Work order -> The expected output is an exact copy of each line from the line with "Screen dimensions: 1377x752" through the end of the data below, with no pictures in it.

== Input records

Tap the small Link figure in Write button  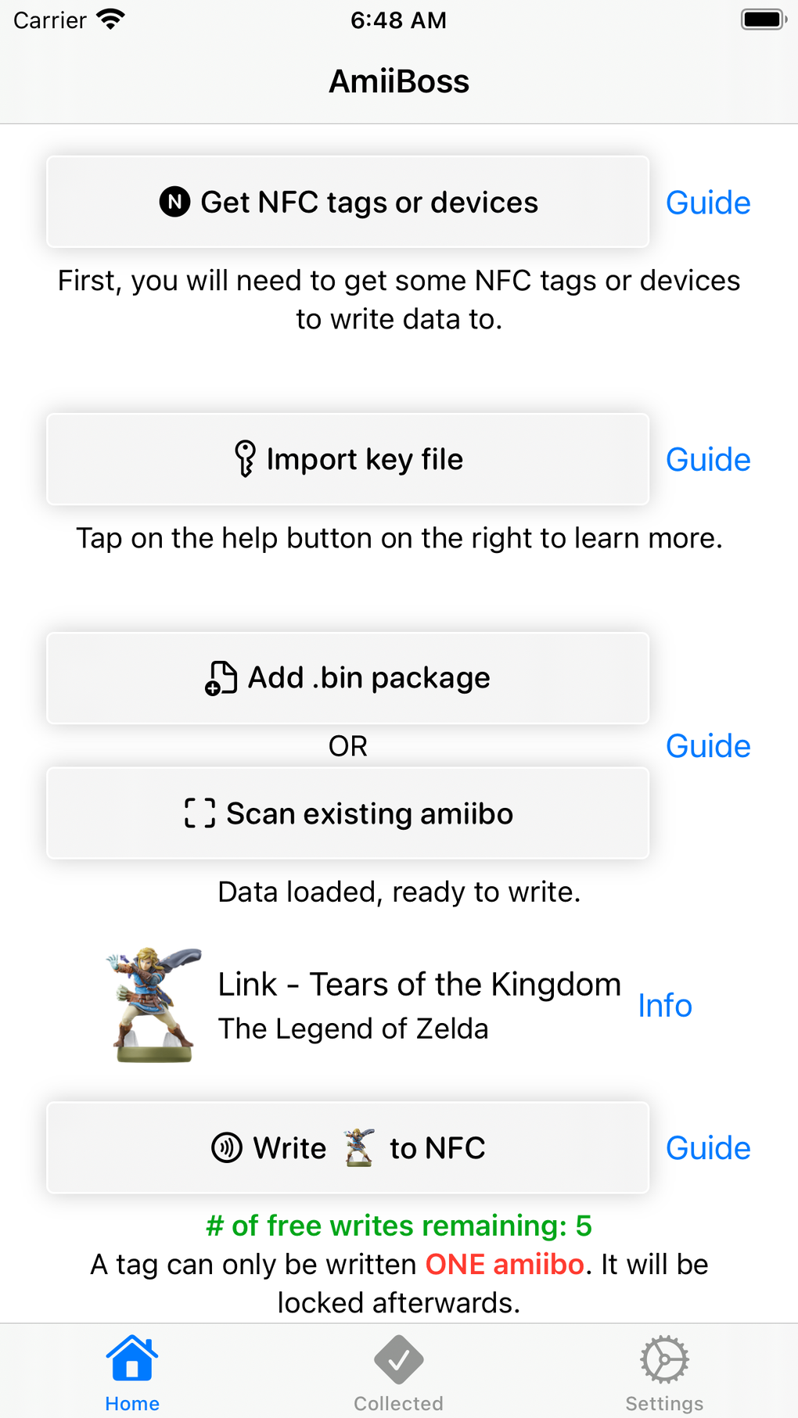pos(359,1148)
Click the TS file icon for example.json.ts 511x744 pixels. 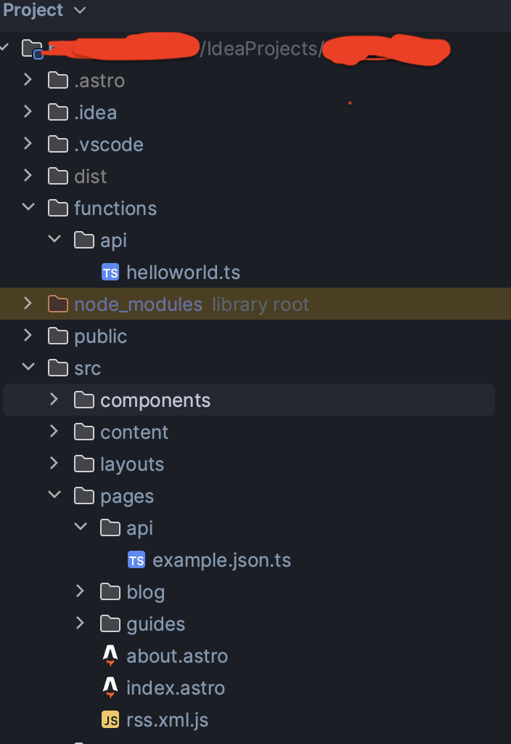tap(136, 560)
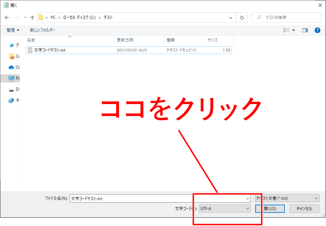This screenshot has height=226, width=326.
Task: Expand the file name history dropdown arrow
Action: click(247, 198)
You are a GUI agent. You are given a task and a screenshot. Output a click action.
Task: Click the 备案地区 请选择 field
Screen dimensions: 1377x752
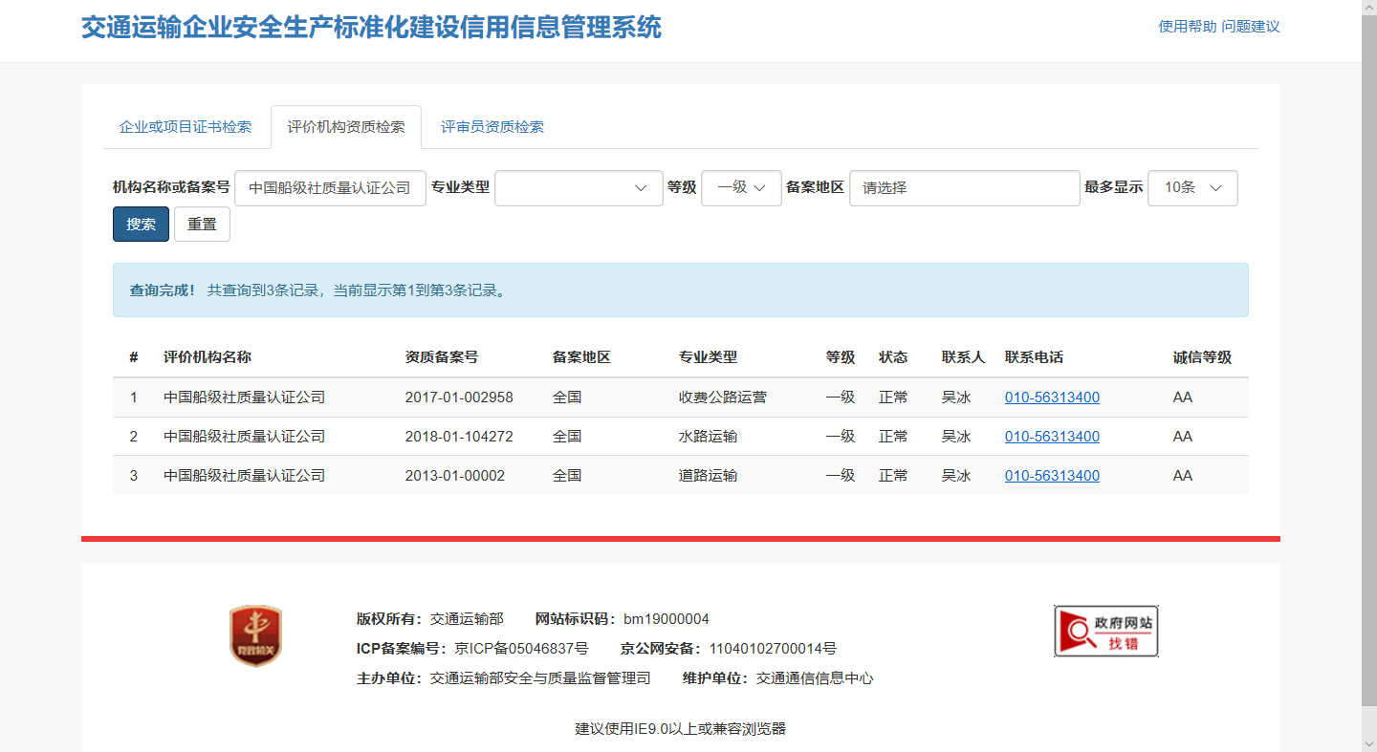coord(964,188)
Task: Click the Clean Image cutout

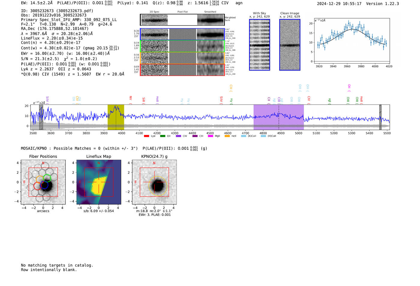Action: click(290, 45)
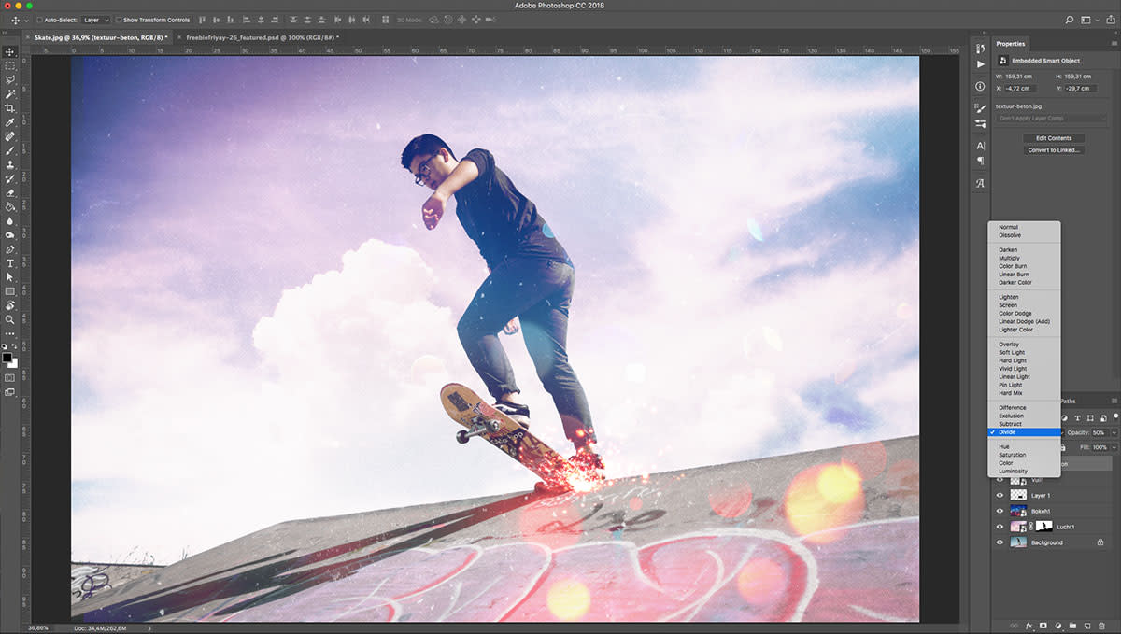Image resolution: width=1121 pixels, height=634 pixels.
Task: Select the Zoom tool in toolbar
Action: [x=10, y=319]
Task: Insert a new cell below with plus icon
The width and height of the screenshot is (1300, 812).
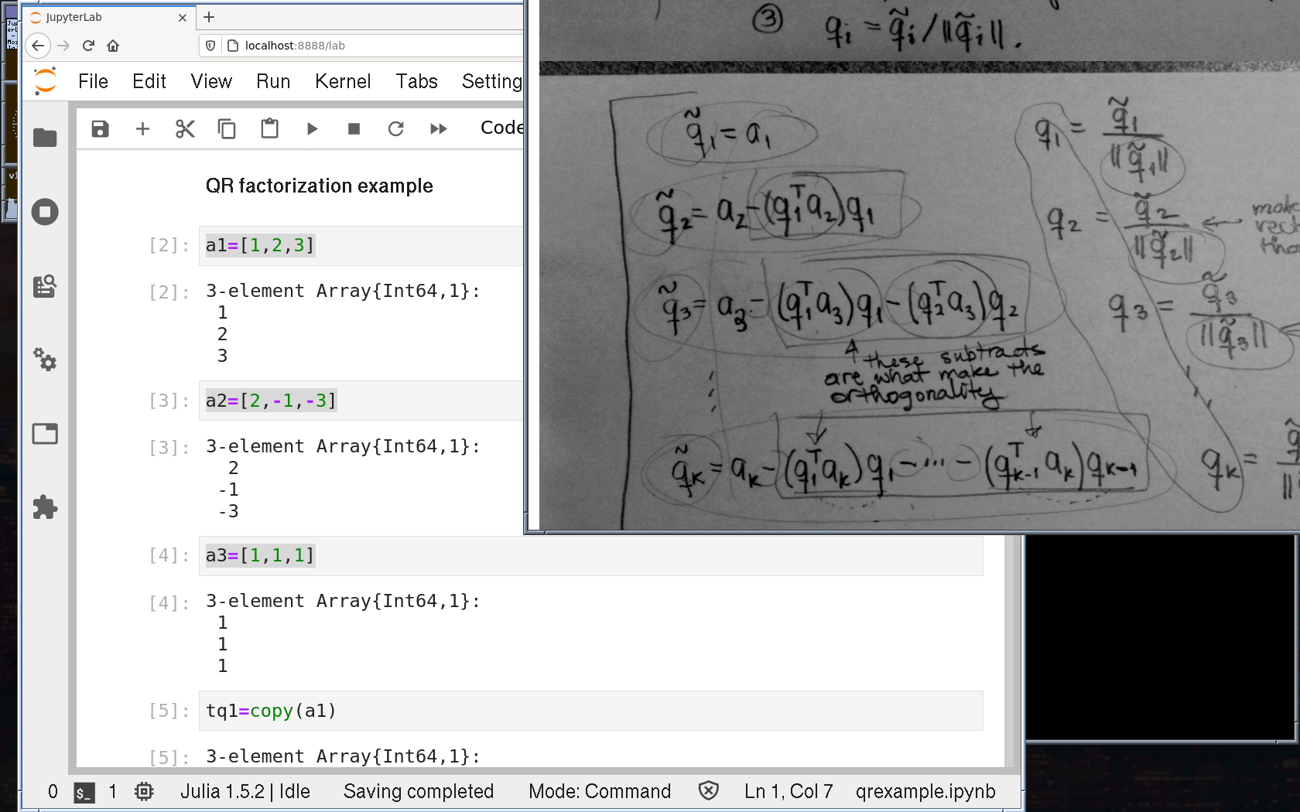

====

Exercise solution ->
Screen dimensions: 1377x752
coord(964,188)
Task: Click the Clean Image cutout

Action: click(290, 45)
Image resolution: width=1121 pixels, height=634 pixels.
Task: Select the Zoom tool in toolbar
Action: [x=10, y=319]
Task: Insert a new cell below with plus icon
The width and height of the screenshot is (1300, 812).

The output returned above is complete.